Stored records
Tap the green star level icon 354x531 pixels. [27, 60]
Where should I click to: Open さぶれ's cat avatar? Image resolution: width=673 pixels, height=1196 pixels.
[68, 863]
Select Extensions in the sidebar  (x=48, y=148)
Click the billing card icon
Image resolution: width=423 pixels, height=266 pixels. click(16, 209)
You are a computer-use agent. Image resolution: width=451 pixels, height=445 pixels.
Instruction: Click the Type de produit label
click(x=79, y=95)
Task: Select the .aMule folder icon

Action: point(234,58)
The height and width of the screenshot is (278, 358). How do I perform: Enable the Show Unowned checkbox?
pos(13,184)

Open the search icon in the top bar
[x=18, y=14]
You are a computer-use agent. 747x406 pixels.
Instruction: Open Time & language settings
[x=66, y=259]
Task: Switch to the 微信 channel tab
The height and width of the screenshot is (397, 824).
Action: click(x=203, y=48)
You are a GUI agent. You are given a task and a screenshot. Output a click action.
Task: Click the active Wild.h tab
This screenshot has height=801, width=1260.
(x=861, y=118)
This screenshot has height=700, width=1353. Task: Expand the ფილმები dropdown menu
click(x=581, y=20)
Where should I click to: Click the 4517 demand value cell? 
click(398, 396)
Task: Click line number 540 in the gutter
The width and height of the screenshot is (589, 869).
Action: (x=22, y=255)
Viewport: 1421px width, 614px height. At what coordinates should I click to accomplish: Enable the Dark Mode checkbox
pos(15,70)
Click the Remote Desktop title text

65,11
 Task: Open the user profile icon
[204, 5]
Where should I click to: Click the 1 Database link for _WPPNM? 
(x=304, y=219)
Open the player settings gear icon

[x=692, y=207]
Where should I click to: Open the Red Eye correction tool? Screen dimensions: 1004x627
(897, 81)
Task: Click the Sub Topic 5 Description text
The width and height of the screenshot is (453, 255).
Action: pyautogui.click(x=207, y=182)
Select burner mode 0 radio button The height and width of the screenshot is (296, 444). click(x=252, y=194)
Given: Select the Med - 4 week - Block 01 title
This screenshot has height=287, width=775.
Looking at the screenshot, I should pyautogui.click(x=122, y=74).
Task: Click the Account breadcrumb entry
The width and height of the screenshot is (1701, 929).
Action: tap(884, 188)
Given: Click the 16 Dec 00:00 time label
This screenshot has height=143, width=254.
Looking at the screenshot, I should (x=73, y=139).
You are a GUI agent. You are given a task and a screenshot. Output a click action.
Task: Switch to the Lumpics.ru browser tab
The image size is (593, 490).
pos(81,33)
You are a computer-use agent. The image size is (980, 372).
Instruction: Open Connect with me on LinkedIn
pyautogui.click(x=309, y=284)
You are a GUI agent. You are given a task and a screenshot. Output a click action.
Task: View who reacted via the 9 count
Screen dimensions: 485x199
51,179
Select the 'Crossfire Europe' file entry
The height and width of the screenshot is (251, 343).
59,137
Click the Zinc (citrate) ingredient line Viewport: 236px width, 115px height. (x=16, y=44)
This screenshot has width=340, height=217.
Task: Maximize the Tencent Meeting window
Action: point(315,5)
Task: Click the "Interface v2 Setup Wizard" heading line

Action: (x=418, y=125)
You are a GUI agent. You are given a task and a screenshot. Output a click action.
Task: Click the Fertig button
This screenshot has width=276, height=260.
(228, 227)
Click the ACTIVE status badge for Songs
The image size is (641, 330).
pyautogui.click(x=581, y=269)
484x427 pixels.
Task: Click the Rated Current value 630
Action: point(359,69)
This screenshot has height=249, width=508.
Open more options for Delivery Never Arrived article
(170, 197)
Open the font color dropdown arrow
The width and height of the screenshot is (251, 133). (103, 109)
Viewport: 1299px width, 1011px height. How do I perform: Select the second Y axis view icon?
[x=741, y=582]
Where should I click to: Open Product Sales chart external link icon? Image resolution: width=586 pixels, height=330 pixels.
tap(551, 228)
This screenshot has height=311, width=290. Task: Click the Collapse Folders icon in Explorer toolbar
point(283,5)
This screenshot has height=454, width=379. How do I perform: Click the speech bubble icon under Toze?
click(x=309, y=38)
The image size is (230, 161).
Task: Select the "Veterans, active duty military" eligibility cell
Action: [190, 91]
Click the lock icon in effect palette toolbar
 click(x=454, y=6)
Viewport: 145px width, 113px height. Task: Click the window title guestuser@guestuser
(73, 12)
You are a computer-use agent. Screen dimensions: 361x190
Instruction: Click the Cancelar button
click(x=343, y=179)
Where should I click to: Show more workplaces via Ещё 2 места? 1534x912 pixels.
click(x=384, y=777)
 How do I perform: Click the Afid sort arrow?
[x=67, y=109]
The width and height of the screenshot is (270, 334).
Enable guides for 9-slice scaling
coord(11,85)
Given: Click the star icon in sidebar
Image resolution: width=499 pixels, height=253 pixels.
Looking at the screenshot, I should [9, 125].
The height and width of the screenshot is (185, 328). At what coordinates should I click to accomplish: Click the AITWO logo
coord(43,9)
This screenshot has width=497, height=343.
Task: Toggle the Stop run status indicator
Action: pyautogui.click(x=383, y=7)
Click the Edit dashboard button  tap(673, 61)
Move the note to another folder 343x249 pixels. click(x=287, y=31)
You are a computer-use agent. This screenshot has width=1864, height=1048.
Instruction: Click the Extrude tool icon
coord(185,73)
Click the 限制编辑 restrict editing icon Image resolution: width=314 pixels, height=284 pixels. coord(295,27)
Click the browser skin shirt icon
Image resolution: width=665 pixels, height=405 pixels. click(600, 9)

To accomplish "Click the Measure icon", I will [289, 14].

* _Task item_:
Among the entries, how many lines hold the string "sidebar"? Answer with a bare number.

* _Solution to this task_:
2